What to do »
In the entries below, copy only the lines from the one that contains "Click the attach files paperclip icon" through the last line, exactly, and omit any pictures.

Available data »
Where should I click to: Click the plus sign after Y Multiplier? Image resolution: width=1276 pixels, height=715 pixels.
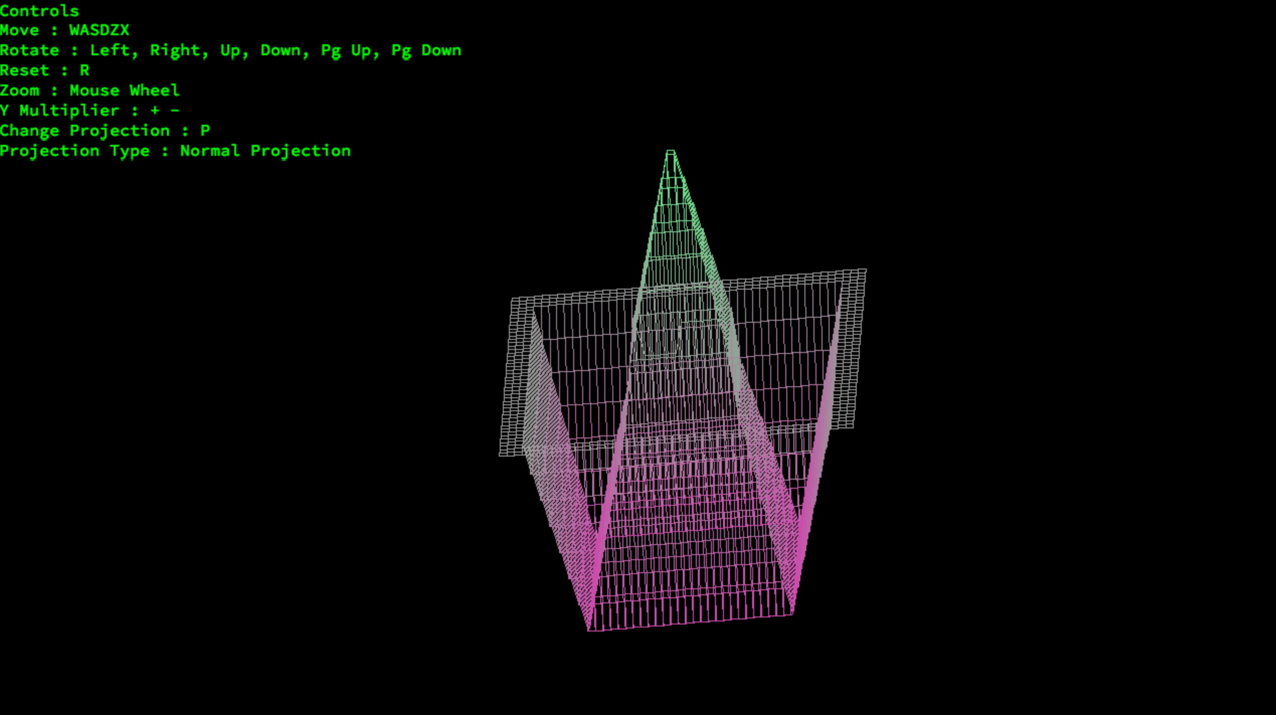click(x=155, y=111)
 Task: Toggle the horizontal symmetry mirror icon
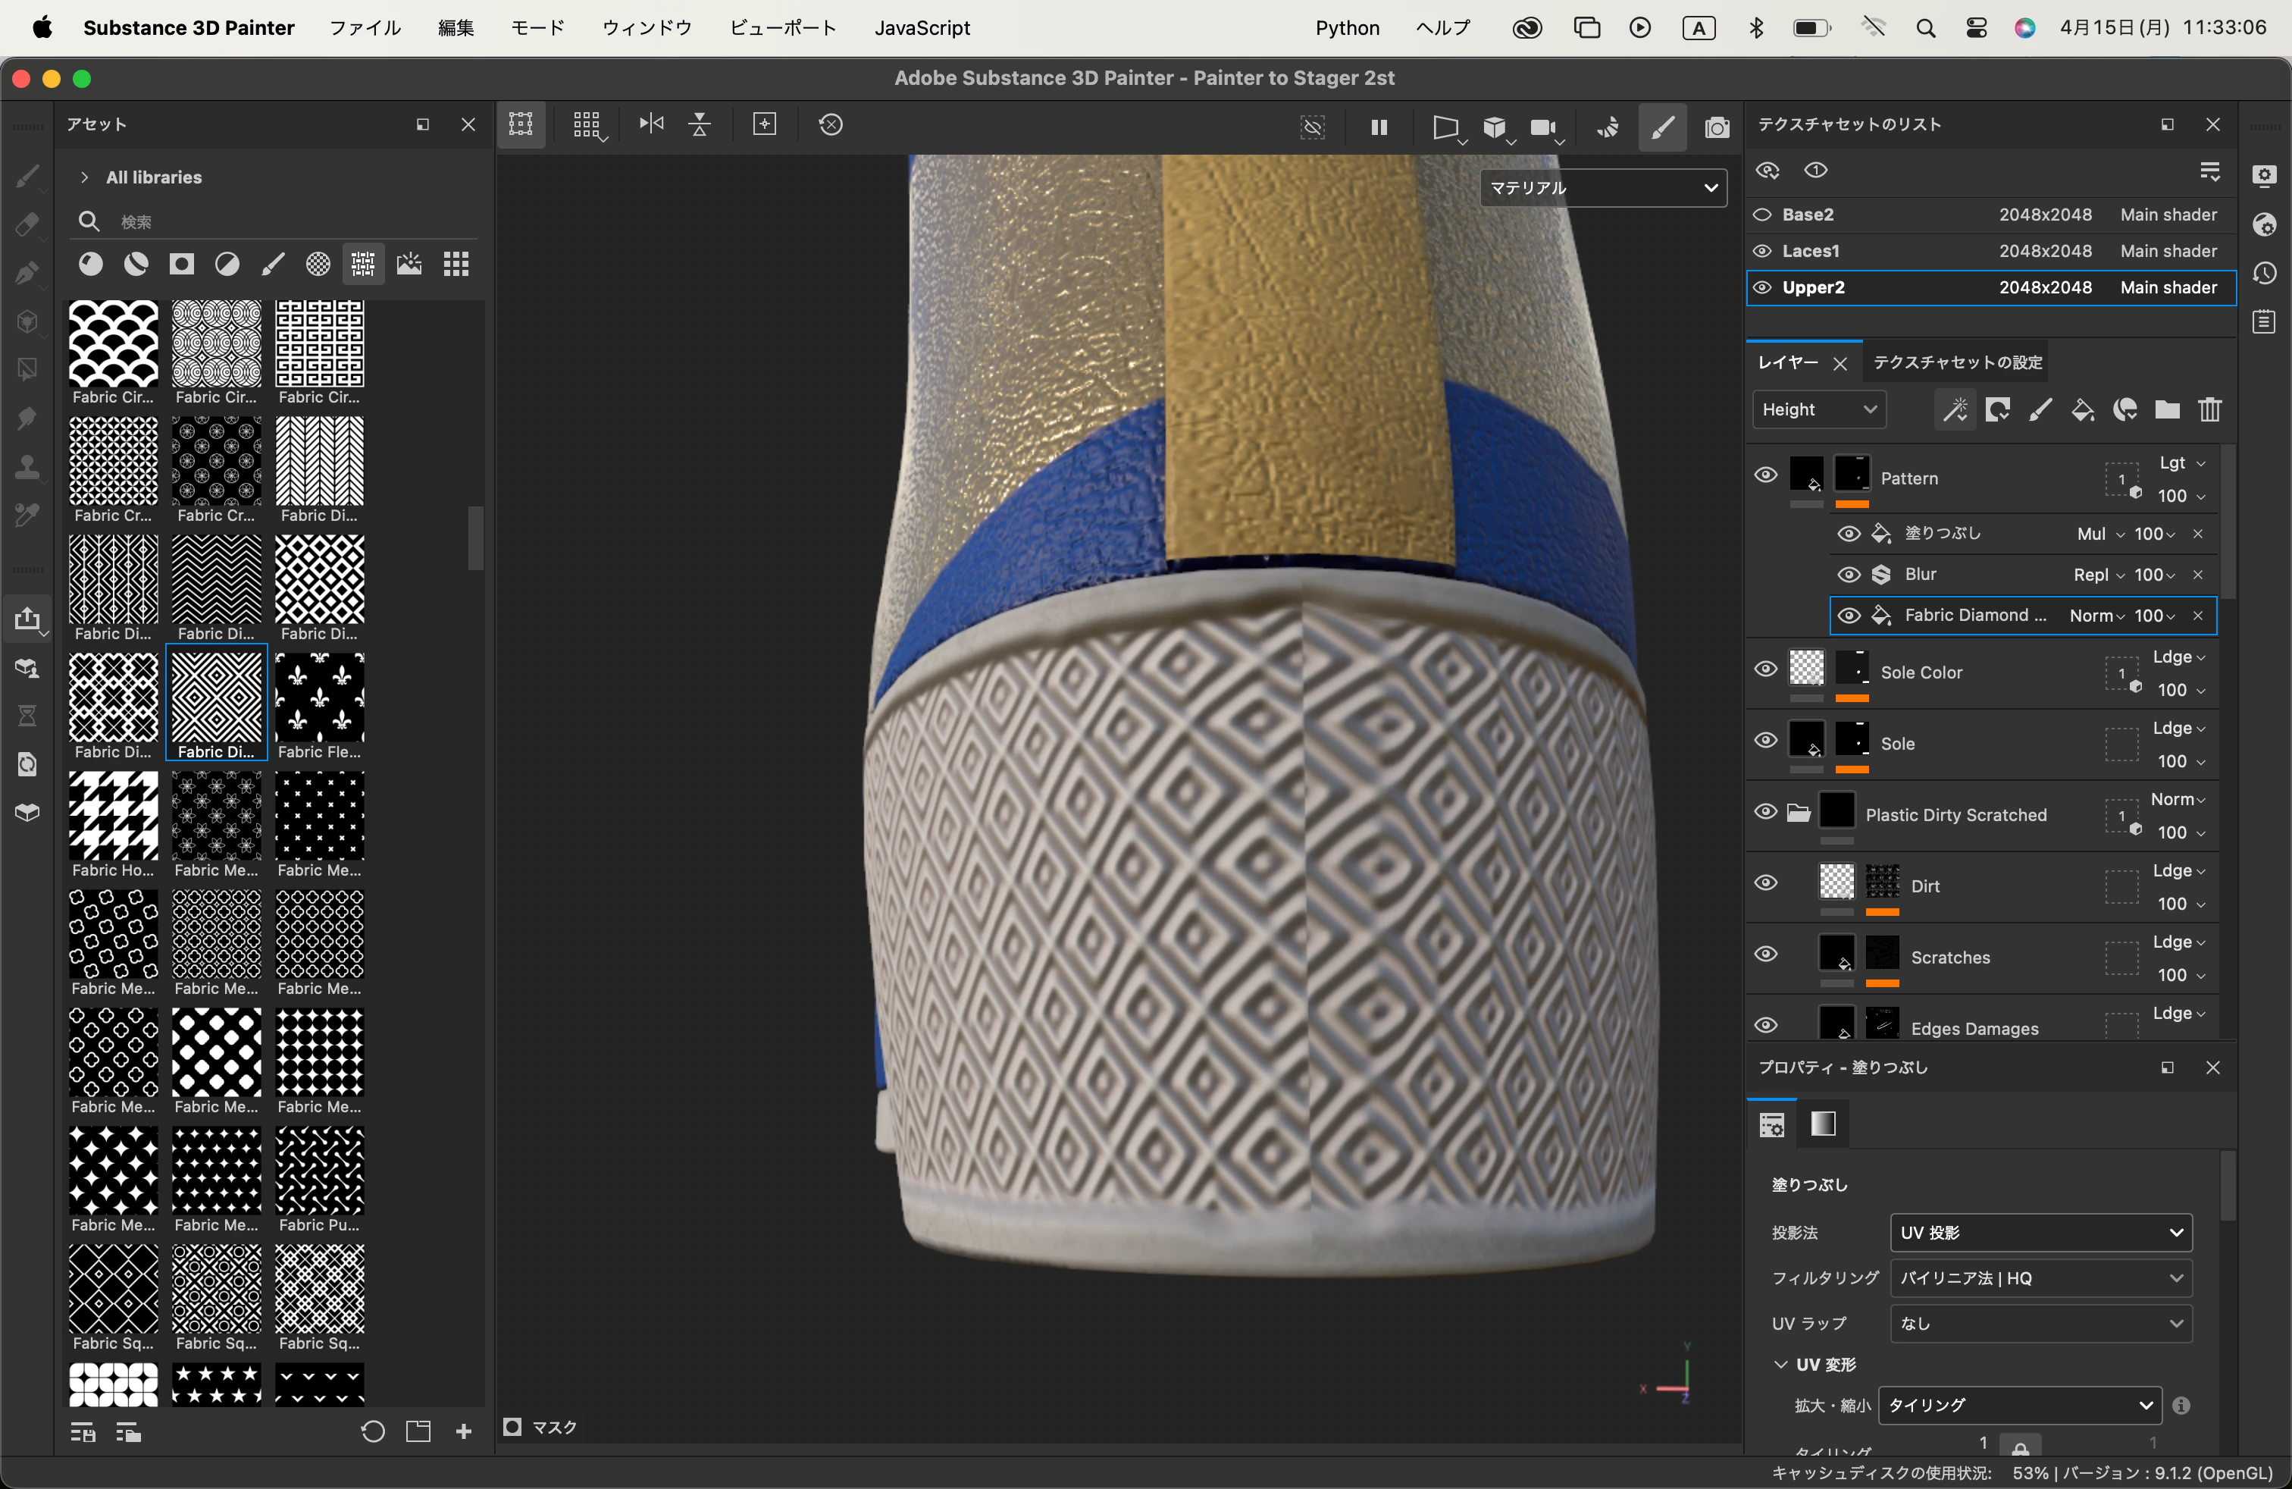(651, 124)
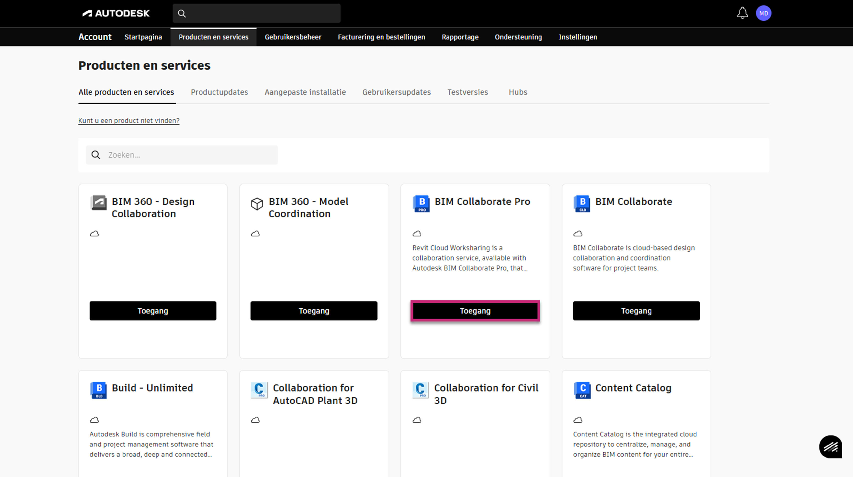Click Toegang for BIM Collaborate Pro
Image resolution: width=853 pixels, height=477 pixels.
click(475, 311)
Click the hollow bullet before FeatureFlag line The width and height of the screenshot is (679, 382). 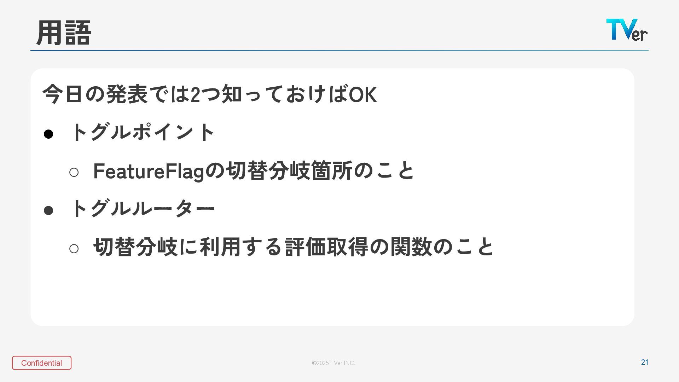point(74,172)
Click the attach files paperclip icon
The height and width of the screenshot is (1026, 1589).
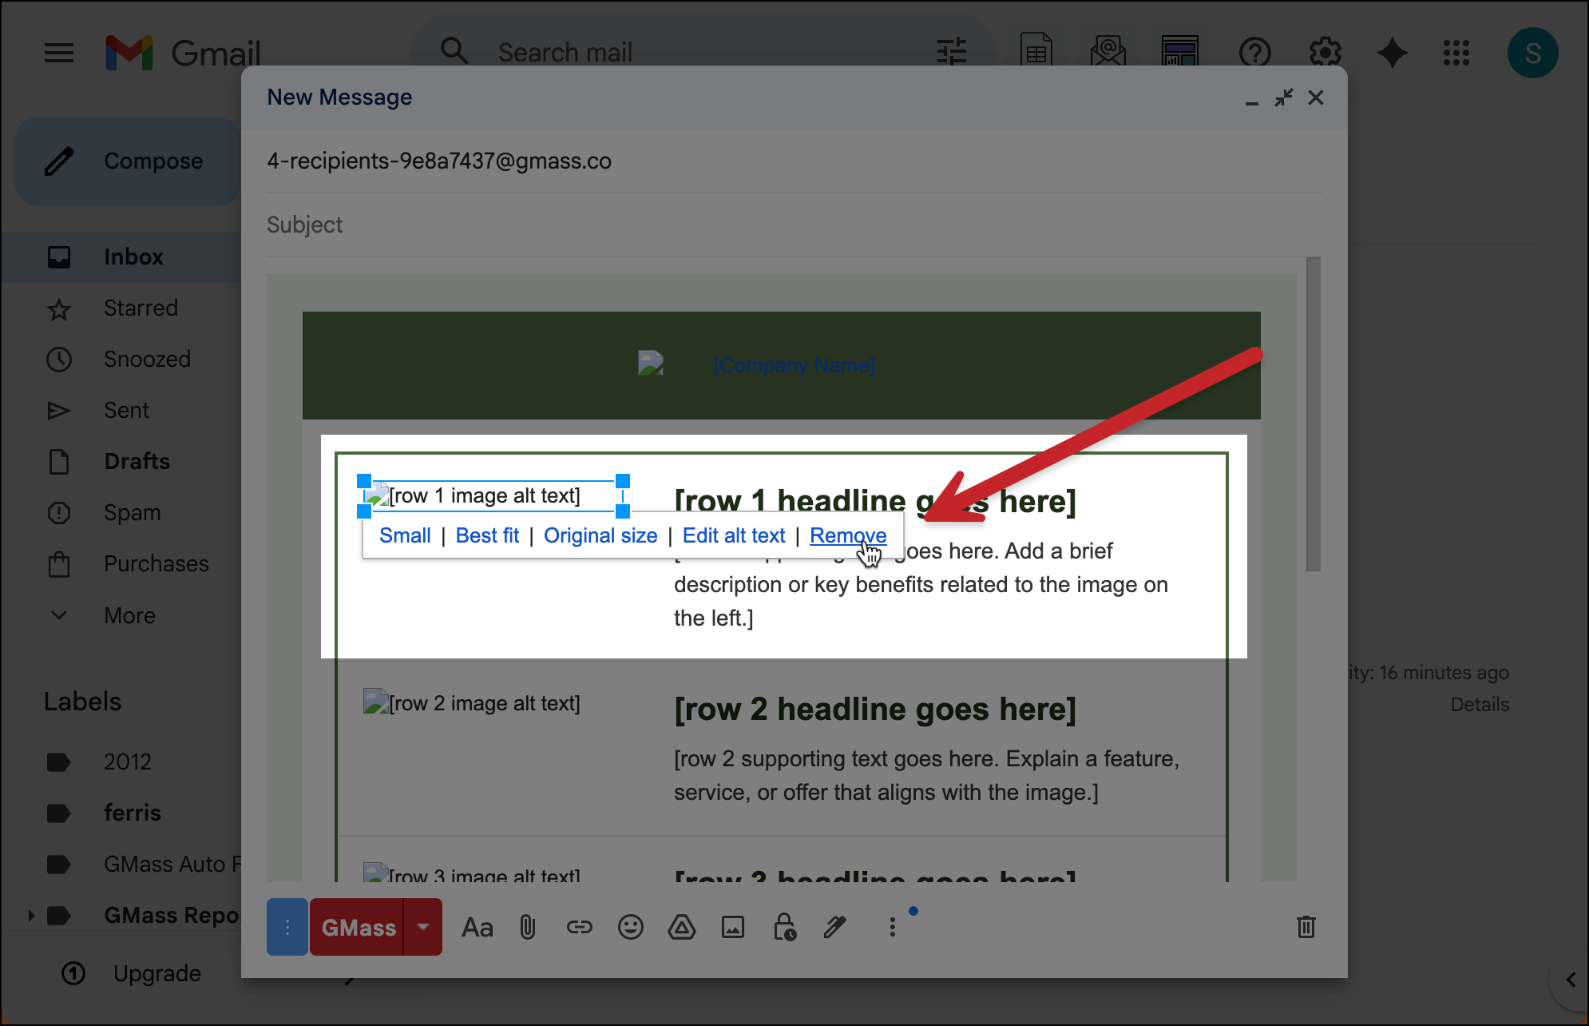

Expected output »
Click the attach files paperclip icon
The height and width of the screenshot is (1026, 1589).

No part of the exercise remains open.